**TASK STATEMENT**
Reproduce word for word the stretch of the thread quantum page from "Does that make" through "of the quantum)".

**EXCERPTED TEXT**
--------------------------------

Thread Quantum: How to compute it - linux

I have been reading a few posts and articles regarding thread quanta (here, here and here). Apparently Windows allocate a fix number of CPU ticks for a thread quantum depending on the windows "mode" (server, or something else). However from the last link we can read:
(A thread quantum) between 10-200 clock ticks (i.e. 10-200 ms) under Linux, though some
granularity is introduced in the calculation
Is there any way to compute the quantum length on Linux?
Does that make any sense to compute it anyway? (since from my understanding threads can still be pre-empted, nothing forces a thread to run during the full duration of the quantum)
From a developer's perspective, I could see the interest in writing a program that could predict the running time of a program given its number of threads, and "what they do" (possibly removing all the testing to find the optimal number of threads would be kind of neat, although I am not sure it is the right approach)

On Linux, the default realtime quantum length constant is declared as RR_TIMESLICE, at least in 4.x kernels; HZ must be defined while configuring the kernel.
The interval between pausing the thread whose quantum has expired and resuming it may depend on a lot of things like, say, load average.
To be able to predict the running time at least with some degree of accuracy, give the target process realtime priority; realtime processes are scheduled following a round-robin algorithm, which is generally simpler and more predictable than the common Linux scheduling algo.
To get the realtime quantum length, call sched_rr_get_interval().

Related

Does a Tickless Linux Kernel Introduce Benchmark Timing Variations?

I'm running some benchmarks and I'm wondering whether using a "tickless" (a.k.a CONFIG_NO_HZ_FULL_ALL) Linux kernel would be useful or detrimental to benchmarking.
The benchmarks I am running will be repeated many times using a new process each time. I want to control as many sources of variation as possible.
I did some reading on the internet:
https://www.kernel.org/doc/Documentation/timers/NO_HZ.txt
https://lwn.net/Articles/549580/
From these sources I have learned that:
In the default configuration (CONFIG_NO_HZ=y), only non-idle CPUs receive ticks. Therefore under this mode my benchmarks would always receive ticks.
In "tickless" mode (CONFIG_NO_HZ_FULL_ALL), all CPUs but one (the boot processor) are in "adaptive-tick" mode. When a CPU is in adaptive-tick mode, ticks are only received if there is more than a single job in the schedule queue for the CPU. The idea being that if there is a sole process in the queue, a context switch cannot happen, so sending ticks is not necessary.
On one hand, not having benchmarks receive ticks seems like a great idea, since we rule out the tick routine as a source of variation (we do not know how long the tick routines take). On the other hand, I think tickless mode could introduce variations in benchmark timings.

--------------------------------

[Rows from a screen grounding dataset]
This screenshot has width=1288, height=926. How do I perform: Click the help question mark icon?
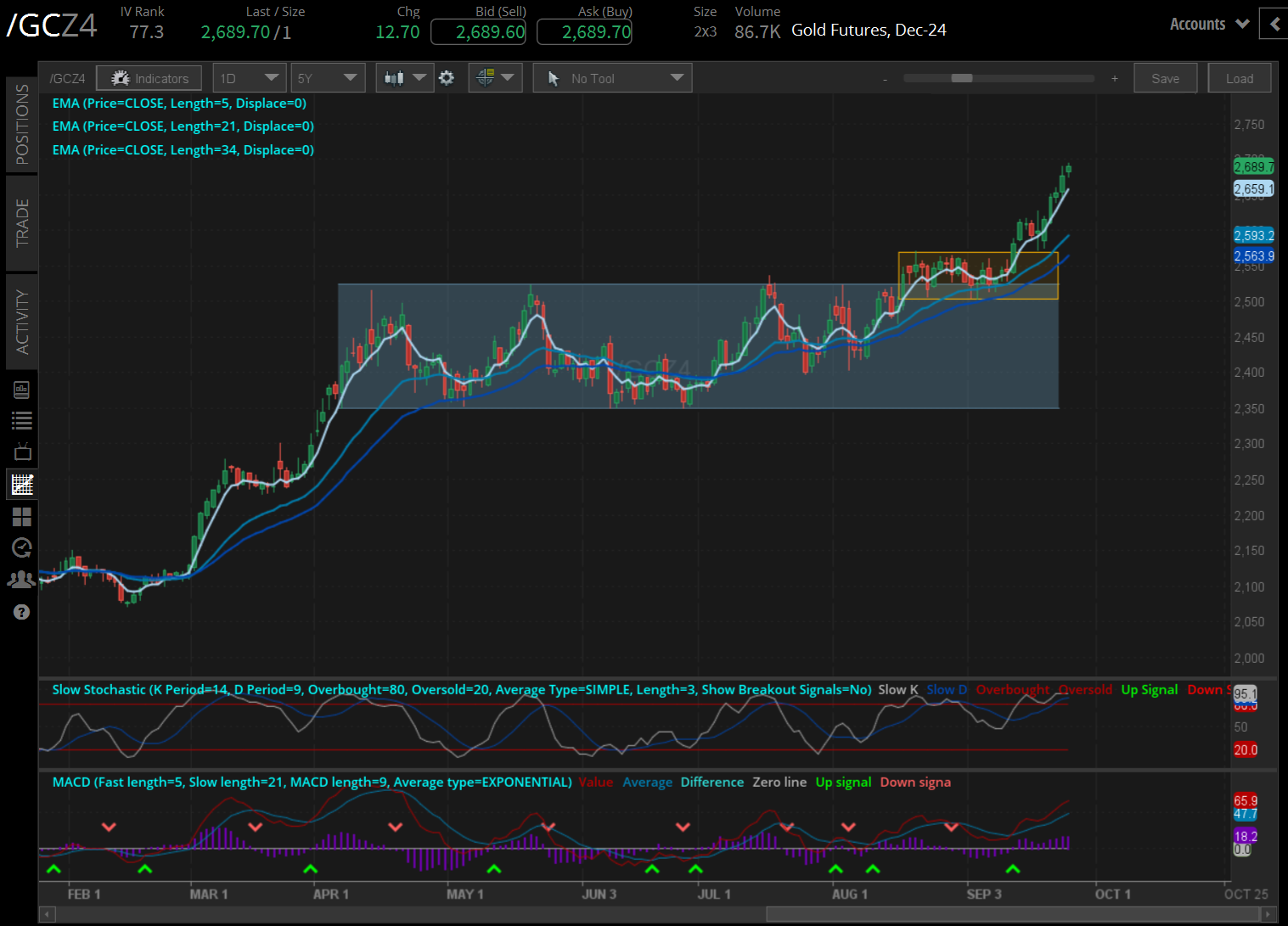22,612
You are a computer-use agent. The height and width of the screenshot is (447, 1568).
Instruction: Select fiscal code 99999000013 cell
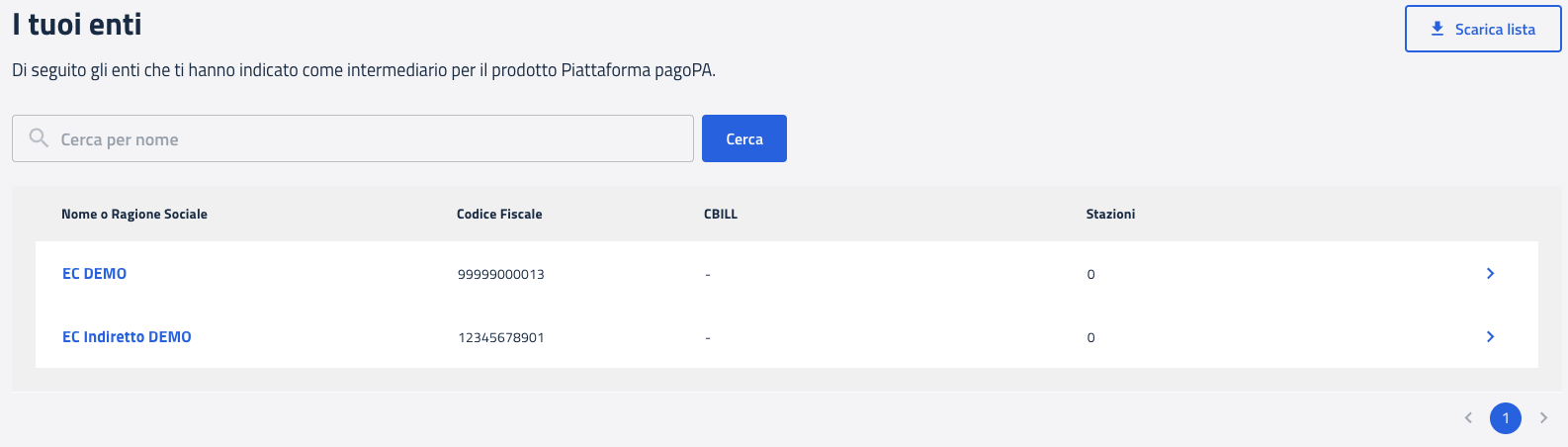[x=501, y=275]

--------------------------------

**REPLY**
Does that make any sense to compute it anyway? (since from my understanding threads can still be pre-empted, nothing forces a thread to run during the full duration of the quantum)